The Nazi element seems to have been rather soft-pedalled, after an early, rather meta- moment when Dr Golan (Allison Janney), as yet unrevealed as the masquerading Barron, persuasively argues that Abe’s tales of an untouched idyll for special youngsters reflect his own wish, as a Jew, to escape the jackboot. (On the issue of soft pedalling, I note also that Burton’s less than judiciously chosen words on the young cast’s lack of ethnic diversity have been self-righteously pounced upon by the hyenas of movie groupthink).
What we’re left with lacks the magical mode of transportation between worlds of, say, a Narnia, or the resonance of a tale with potent subtext. When it comes to the grand climax, set to a rather oddly chosen Blackpool dance anthem as skeletons battle Hollows on the pier, one is left slightly appalled at the complete disintegration of stalwart goth Burton in the face of euphoric cheese.

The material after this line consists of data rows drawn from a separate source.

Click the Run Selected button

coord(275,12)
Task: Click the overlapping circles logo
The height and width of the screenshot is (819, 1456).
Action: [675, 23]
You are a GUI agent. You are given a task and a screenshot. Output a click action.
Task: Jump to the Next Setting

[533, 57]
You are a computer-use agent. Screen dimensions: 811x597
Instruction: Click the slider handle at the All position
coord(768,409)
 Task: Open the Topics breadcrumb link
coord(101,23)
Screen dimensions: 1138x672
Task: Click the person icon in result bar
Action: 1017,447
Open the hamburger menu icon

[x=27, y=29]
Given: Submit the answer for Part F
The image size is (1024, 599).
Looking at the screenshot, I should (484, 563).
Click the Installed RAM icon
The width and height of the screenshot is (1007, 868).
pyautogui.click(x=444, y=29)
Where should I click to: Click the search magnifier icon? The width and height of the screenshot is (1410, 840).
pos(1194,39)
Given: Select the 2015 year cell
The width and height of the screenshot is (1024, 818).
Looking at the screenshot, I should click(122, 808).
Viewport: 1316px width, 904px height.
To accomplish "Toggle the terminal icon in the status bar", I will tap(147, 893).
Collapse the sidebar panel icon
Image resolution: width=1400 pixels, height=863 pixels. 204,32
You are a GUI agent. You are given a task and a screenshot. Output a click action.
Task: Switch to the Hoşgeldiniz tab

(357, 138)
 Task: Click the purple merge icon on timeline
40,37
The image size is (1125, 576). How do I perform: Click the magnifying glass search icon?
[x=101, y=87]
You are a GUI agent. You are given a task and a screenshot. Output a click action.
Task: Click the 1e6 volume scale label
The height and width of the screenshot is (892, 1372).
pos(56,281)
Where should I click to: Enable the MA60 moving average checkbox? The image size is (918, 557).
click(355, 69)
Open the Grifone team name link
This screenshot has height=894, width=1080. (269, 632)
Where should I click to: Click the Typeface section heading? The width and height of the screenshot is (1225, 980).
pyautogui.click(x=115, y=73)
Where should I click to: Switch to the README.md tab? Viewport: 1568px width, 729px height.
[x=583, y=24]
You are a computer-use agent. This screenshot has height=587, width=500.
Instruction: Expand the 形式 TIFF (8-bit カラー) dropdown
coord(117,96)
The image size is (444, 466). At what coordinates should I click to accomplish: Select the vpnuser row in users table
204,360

He does muster up some solid scenes, of course; a sequence where Jake and Ella (her gift being power over air) dive to the wreck of a ship, in which she produces an air pocket (later refloating the entire vessel), clearly ate up most of the budget, and is accordingly effectively visualised. And the ability of Enoch to resurrect the dead is exactly the kind of gruesome trait you could see the Burton of yesteryear embracing and giving to his lead character (the dolls Enoch fashions are somewhat redolent of the Frankenstein patchworks in Joe Dante’s Small Soldiers). Elsewhere, another kid, Hugh (Milo Parker), might induce a fresh round of Izard-esque “I’m covered in bees!” memes. Ironically, the rudely-rushed epilogue, as Jake breathlessly recounts how he zipped through various experiences to arrive back at Emma’s side, exhibits a verve the rest of the picture, far too relaxed and lackadaisical, could have done with.
At this point, provided Michael Keaton still has the inventive energy somewhere inside him, I’d quite like to see that seemingly foresworn Beetlejuice sequel come to pass. Burton needs to re-embrace the inner crazy, rather than the diluted and formulaic, which his last few family entertainments very much have been. Miss Peregrine’s Home for Peculiar Children is agreeable but tepid, and even its more ghoulish elements feel process-driven and painlessly palatable.